Cardiovascular and neuropsychologic effects of coffee are still debated. The precise mechanism underlying the actions of caffeine on the cardiovascular and neuropsychologic systems is incompletely understood and a considerable variability in the response to coffee drinking was observed, in part ascribable to a genetic trait.

The aim of the study is to evaluate acute cardiovascular and neuropsychologic effects of coffee and explore whether such effects are influenced by the genetic asset of caffeine metabolism (by a polymorphisms of cytochrome P450 1A2), adenosine metabolism (by polymorphisms of adenosine receptor and adenosine monophosphate deaminase) or catecholamine receptors (by polymorphisms of adrenergic receptors).
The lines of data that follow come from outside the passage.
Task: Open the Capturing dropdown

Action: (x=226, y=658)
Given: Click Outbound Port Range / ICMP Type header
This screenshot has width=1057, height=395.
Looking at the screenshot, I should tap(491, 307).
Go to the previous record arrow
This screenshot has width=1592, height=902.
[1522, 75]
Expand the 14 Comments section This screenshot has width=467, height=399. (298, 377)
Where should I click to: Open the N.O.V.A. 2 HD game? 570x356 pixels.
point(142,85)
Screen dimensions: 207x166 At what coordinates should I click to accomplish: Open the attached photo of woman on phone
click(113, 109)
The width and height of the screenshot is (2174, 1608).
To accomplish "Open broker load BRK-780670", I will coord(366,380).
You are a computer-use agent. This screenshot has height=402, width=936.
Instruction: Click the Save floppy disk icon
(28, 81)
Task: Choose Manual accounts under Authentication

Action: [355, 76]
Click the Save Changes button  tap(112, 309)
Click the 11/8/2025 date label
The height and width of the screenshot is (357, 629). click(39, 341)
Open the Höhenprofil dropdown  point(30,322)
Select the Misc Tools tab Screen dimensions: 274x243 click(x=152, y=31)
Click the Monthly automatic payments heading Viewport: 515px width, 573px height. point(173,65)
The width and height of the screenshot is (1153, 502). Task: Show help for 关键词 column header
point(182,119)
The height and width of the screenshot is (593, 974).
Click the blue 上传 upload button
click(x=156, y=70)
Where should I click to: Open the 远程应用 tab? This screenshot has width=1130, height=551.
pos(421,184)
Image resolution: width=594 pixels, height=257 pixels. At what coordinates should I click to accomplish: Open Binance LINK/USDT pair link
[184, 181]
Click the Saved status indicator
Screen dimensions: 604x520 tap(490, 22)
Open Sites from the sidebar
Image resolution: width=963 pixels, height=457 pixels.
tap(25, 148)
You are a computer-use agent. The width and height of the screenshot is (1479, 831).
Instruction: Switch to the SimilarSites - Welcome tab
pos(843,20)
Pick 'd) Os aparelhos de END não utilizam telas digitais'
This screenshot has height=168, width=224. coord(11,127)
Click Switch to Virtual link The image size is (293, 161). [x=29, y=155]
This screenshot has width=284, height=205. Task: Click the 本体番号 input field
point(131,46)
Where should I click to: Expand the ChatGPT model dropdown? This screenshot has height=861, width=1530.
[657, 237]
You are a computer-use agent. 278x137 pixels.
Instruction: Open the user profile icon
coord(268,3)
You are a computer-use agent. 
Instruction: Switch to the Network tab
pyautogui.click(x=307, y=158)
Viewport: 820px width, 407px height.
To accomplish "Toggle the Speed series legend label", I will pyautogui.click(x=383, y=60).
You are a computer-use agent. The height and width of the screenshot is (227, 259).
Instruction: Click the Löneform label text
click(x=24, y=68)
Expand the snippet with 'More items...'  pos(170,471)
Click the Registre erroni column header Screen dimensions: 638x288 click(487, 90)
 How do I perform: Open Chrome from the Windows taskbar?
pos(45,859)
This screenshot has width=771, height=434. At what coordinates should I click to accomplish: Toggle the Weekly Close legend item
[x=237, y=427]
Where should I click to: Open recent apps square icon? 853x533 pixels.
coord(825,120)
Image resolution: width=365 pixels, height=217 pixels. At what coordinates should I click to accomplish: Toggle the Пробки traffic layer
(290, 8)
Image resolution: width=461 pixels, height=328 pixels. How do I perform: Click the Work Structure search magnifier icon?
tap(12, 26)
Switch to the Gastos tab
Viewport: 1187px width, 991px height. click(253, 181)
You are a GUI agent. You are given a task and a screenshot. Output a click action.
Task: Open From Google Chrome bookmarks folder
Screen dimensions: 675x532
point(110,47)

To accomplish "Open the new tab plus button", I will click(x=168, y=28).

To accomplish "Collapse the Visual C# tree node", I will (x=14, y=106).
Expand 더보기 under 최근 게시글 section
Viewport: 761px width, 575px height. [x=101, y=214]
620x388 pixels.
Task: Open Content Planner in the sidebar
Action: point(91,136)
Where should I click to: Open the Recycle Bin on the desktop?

Clinical Trial Description

Coffee is among the most widely consumed beverages worldwide. Despite the relationship between coffee consumption and the incidence of cardiovascular disease has been studied extensively, the effects of this drink on the cardiovascular apparatus and its role as a risk factor for coronary heart disease are still debated. Moreover, the effect of coffee on attention, sleep changes, anxiety and panic disorders was studied but a great variability was observed.

Many of the known or suspected cardiovascular and neuropsychologic effects of coffee have been attributed to caffeine. The main mechanism of action of caffeine is to antagonize adenosine receptors; a secondary effect is the inhibition of phosphodiesterases, with the subsequent accumulation of cyclic adenosine monophosphate and a intensification of the effects of catecholamines.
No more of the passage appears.